Underhill did not award costs to Wiese, which came to about £30000, because, the judge said, he had brought the problem on himself.
Wiese could contest this. So, although he said the case was over, it could still have some way to go before he could cross it off his list of things that keep him awake at night.
"I am an old war horse and know that these things happen and become far more newsworthy when you are in the public eye. But it is not nice when you have children and a family who hear the gossip at dinner parties or around town."
Wiese recounted another unpleasant incident when he was accused of nepotism. In 2005, Shoprite chief executive Whitey Basson was awarded a R59-million performance bonus and the media wanted to know why.
"I told Whitey to send anyone to me and I would tell them the reasons," said Wiese, who is chairperson of Shoprite, of which he owns 16.5%.
Wiese's wife's maiden name is Basson and the rumour was that Basson was his brother-in-law and this was why he had agreed to the large bonus.

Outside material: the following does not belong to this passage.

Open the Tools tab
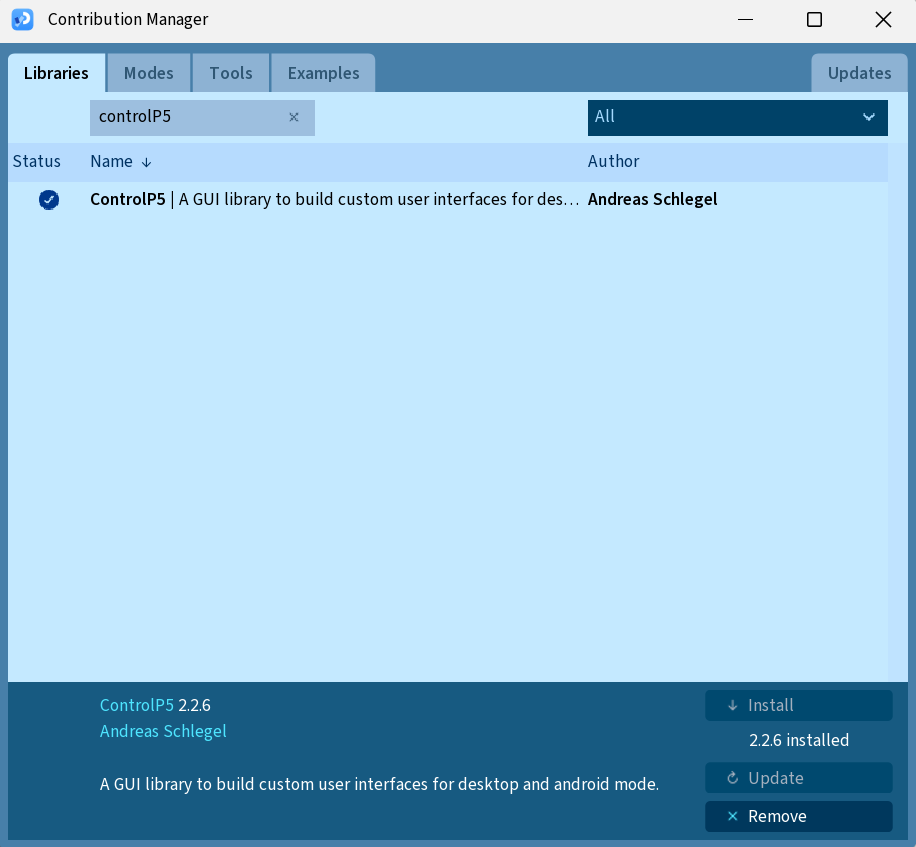 coord(231,72)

"When a journalist accused me of nepotism, I asked him to my office and told him that it was correct that Whitey and my wife had the same surnames, but they were not related. I told him that my wife came from the beautiful Bassons. That seemed to put an end to the rumours, although Whitey wasn't entirely happy, but we remain the best of friends."
But this might seem mundane compared with battling money-laundering accusations with the British authorities.

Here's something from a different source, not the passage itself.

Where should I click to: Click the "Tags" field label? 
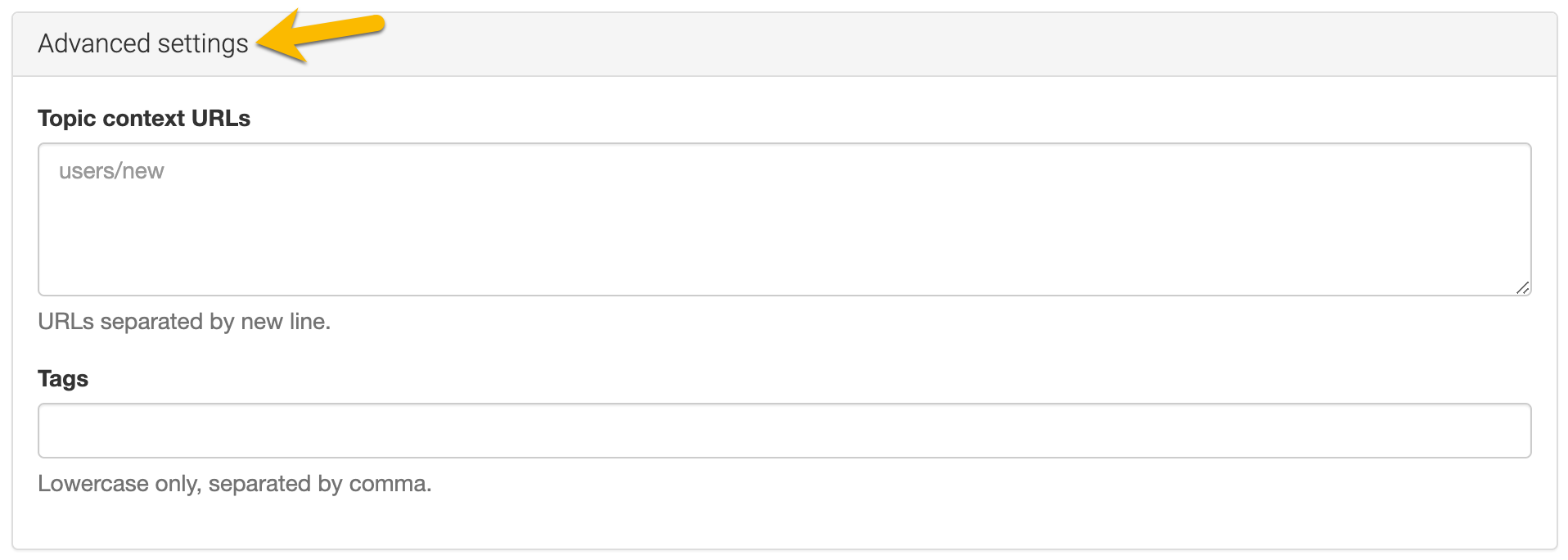(x=63, y=379)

Wiese, who is worth $3.1-billion and 367th on the global rich list, according to Forbes, admitted the case had taken up time that would normally have been spent on managing what he called "the family business".
The family business
This includes stakes held in listed companies Shoprite, Tradehold and Invicta, and the unlisted Pepkor. He is the chairperson of all of them. He also has a 33% stake in investment company Brait (which he uses to hold some of his investments, such as parts of Pepkor and Primedia), shares in mining and diamonds, property such as his Lourensford wine estate and many other shareholdings held ultimately by his private investment company, Titan Investments, which he manages from the third floor of Pepkor in Parow.
Wiese recently sold Lanzerac, the historic wine farm-turned-hotel, to a British consortium of property investors. "My daughters are city girls and don't want to live there. There was no point in keeping it any more."
His son Jacob joined "the family business" two years ago and is a director or alternate director on a number of boards, including Shoprite and Primedia, and his daughters might eventually follow him. "We're all passionate South Africans, so even though my children have spent time studying abroad, they all want to remain in South Africa."
Hopefully, he has warned them about the pitfalls of having a public profile.
Wiese said he had once discussed the issue with rugby administrator Danie Craven, who told him: "It is the tallest trees that catch the most wind, but the worst happens at the bottom where the dogs get you too."